In Groom, Austin Segrest confronts the intricate architecture of memory and power, examining how formative relationships shape and alter us. Through a masterful sequence that moves between past and present, these poems map the complicated territory where mentorship blurs into manipulation, where desire tangles with control. With striking clarity and remarkable formal precision, Segrest explores how we process and survive what shapes us, transforming a difficult personal history into art that reveals that "someone has heard."

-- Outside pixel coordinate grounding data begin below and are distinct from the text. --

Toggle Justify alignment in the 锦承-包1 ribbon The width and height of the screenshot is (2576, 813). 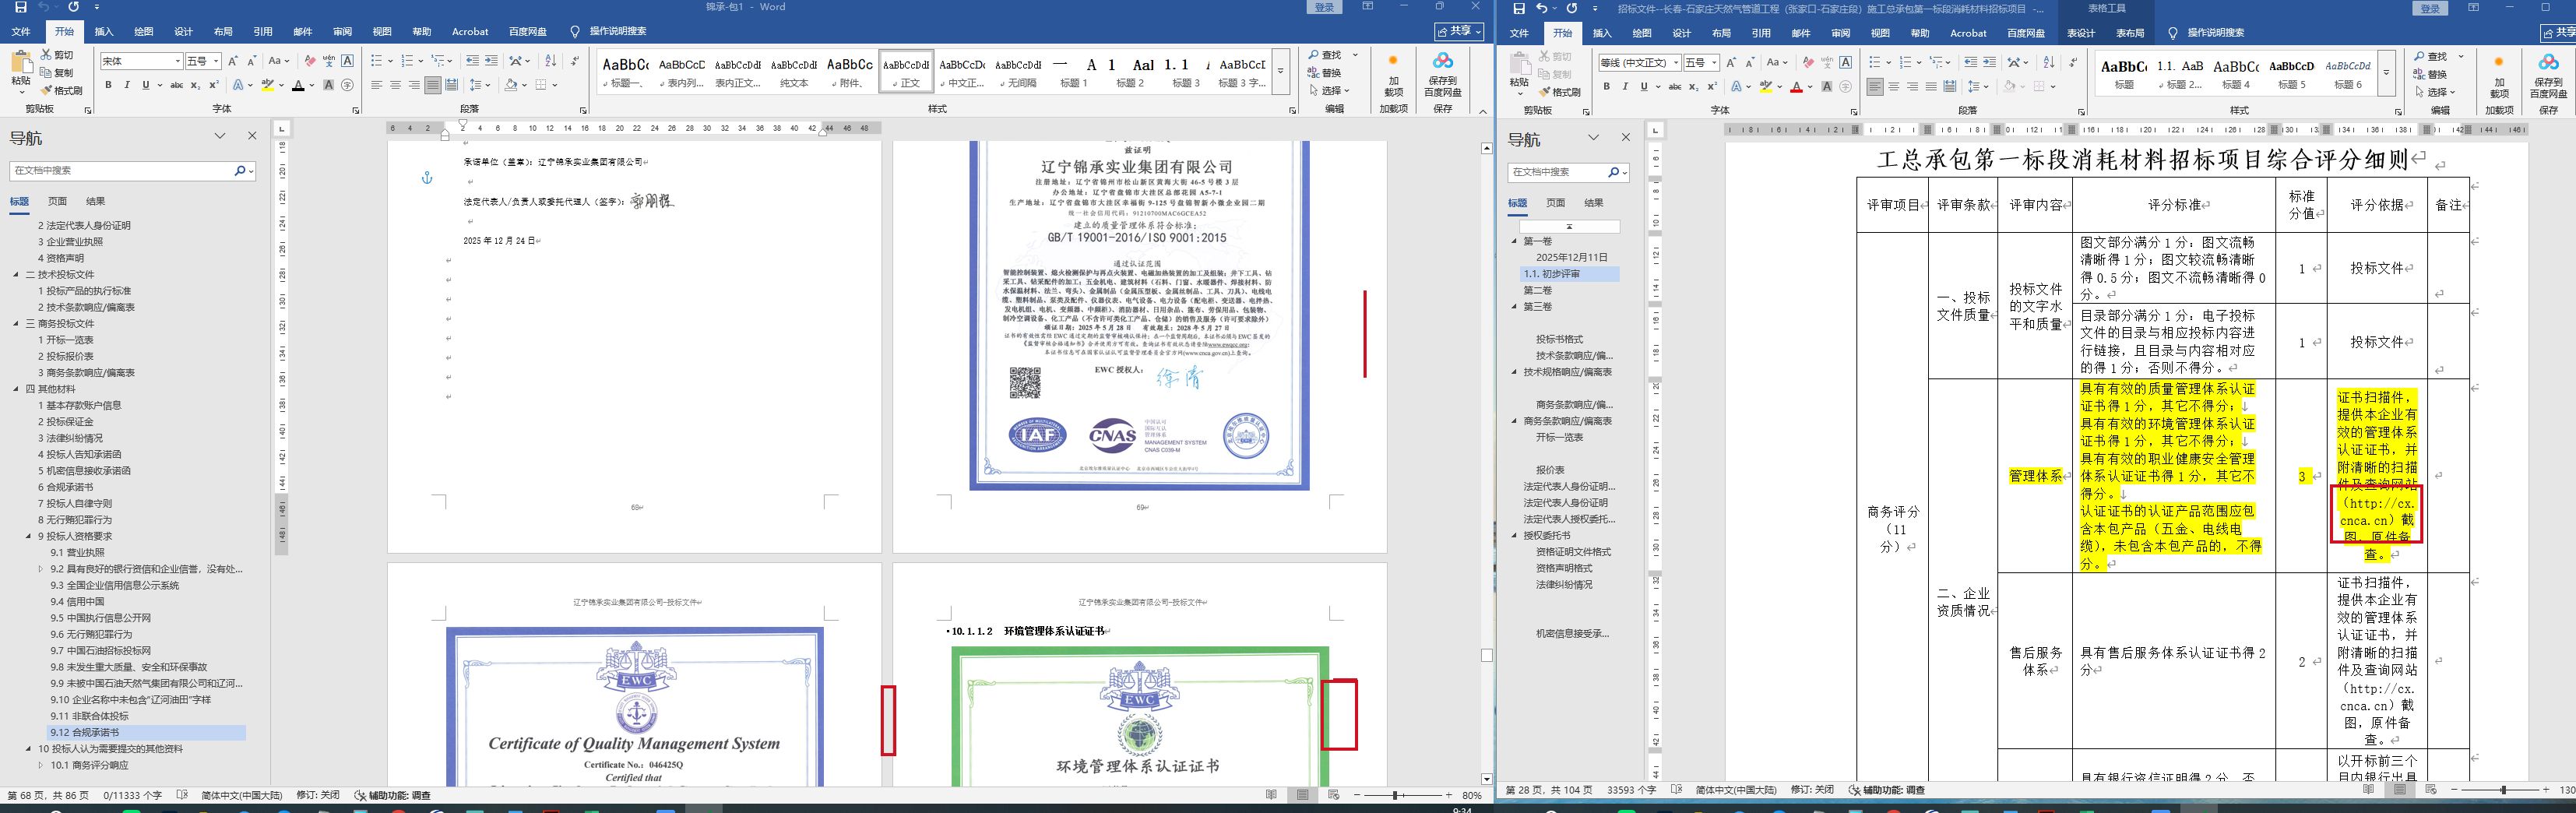[432, 85]
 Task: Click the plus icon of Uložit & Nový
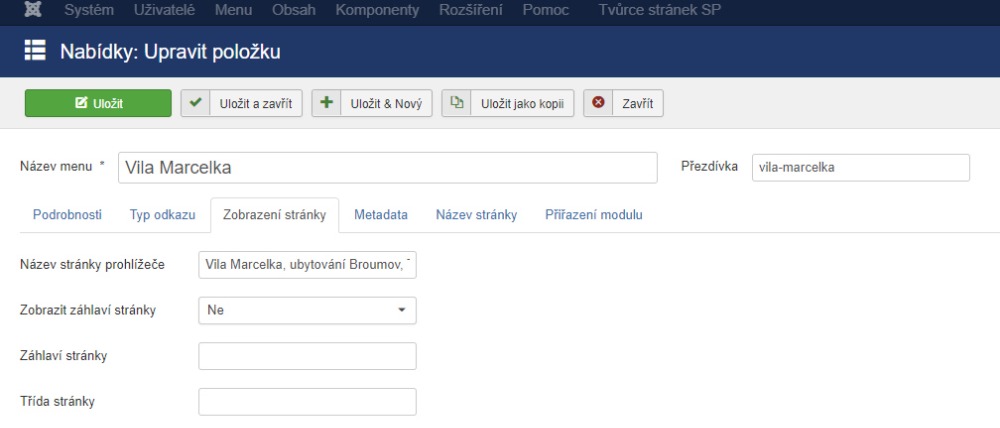327,103
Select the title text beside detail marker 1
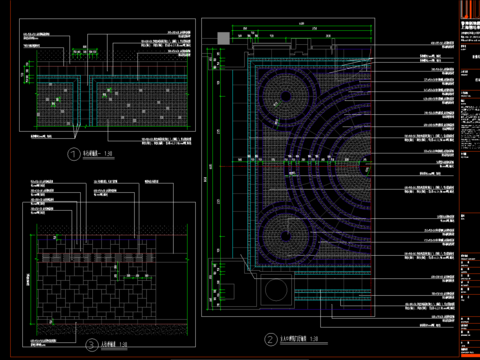This screenshot has width=480, height=360. (x=98, y=154)
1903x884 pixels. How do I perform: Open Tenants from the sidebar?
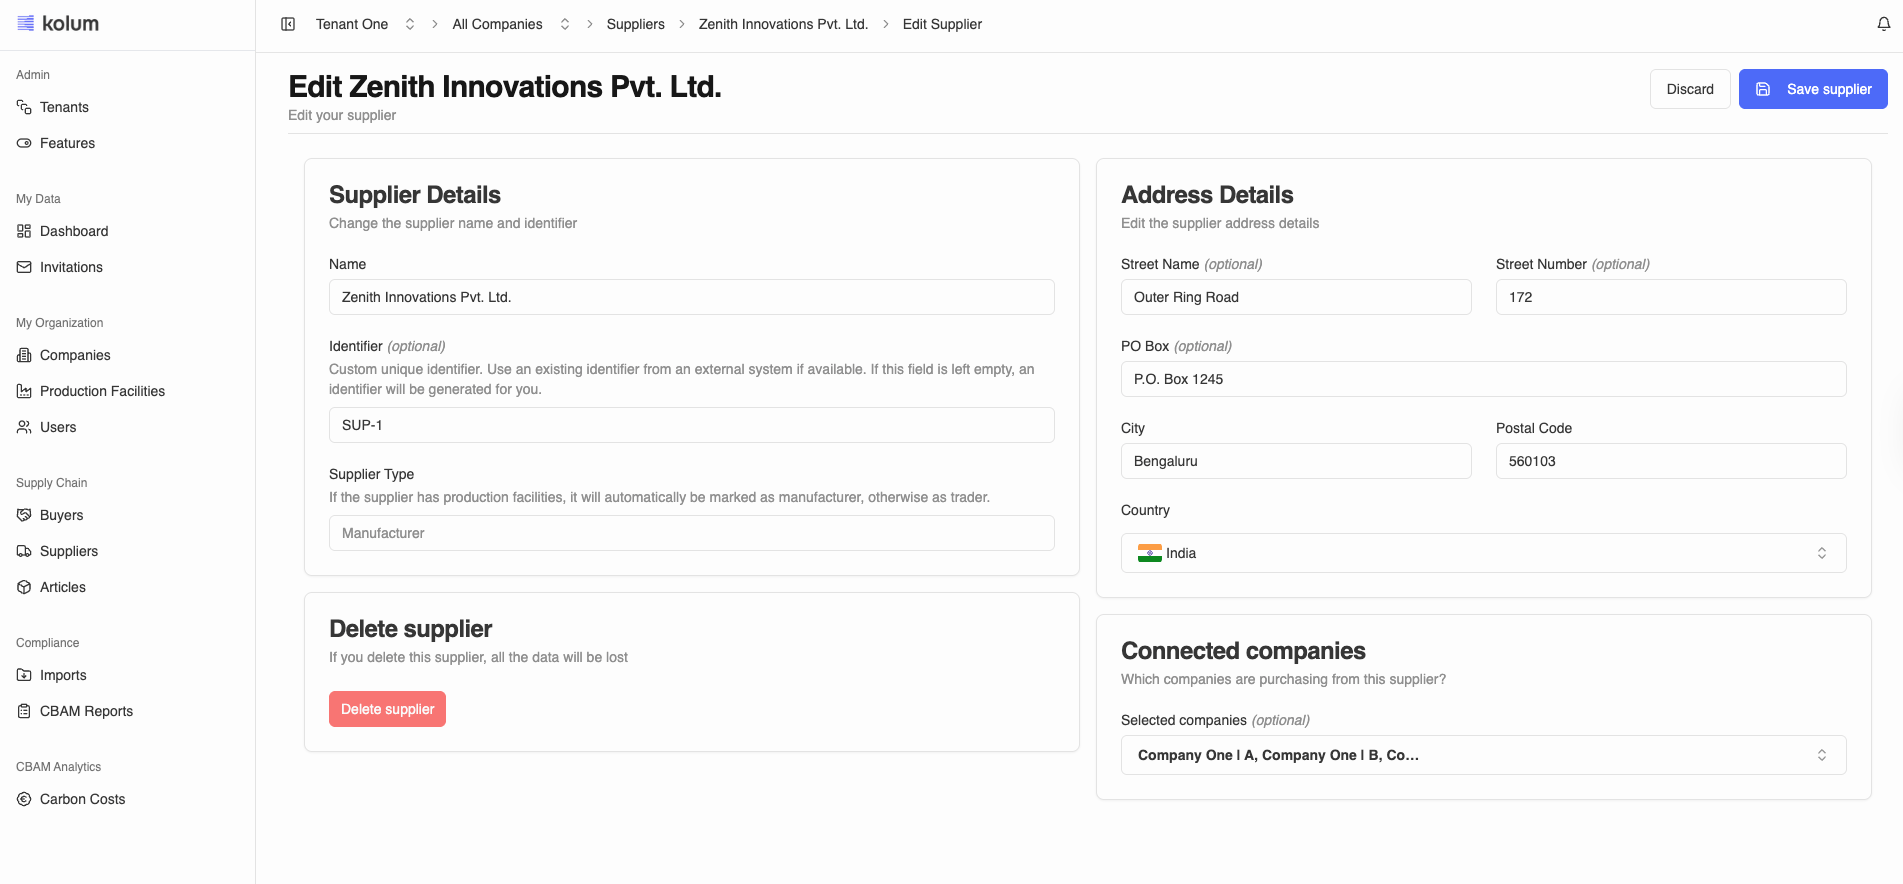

Austin Segrest is the author of Door to Remain, winner of the 2021 Vassar Miller Poetry Prize and the Wisconsin Library Association Outstanding Achievement Award. Originally from Alabama, he lives in Appleton, Wisconsin and teaches at Lawrence University. His poetry appears in Poetry Magazine, VQR, The Common, The Yale Review, New England Review, Ploughshares, and other journals. He was a 2018-19 poetry fellow at the Fine Arts Work Center in Provincetown.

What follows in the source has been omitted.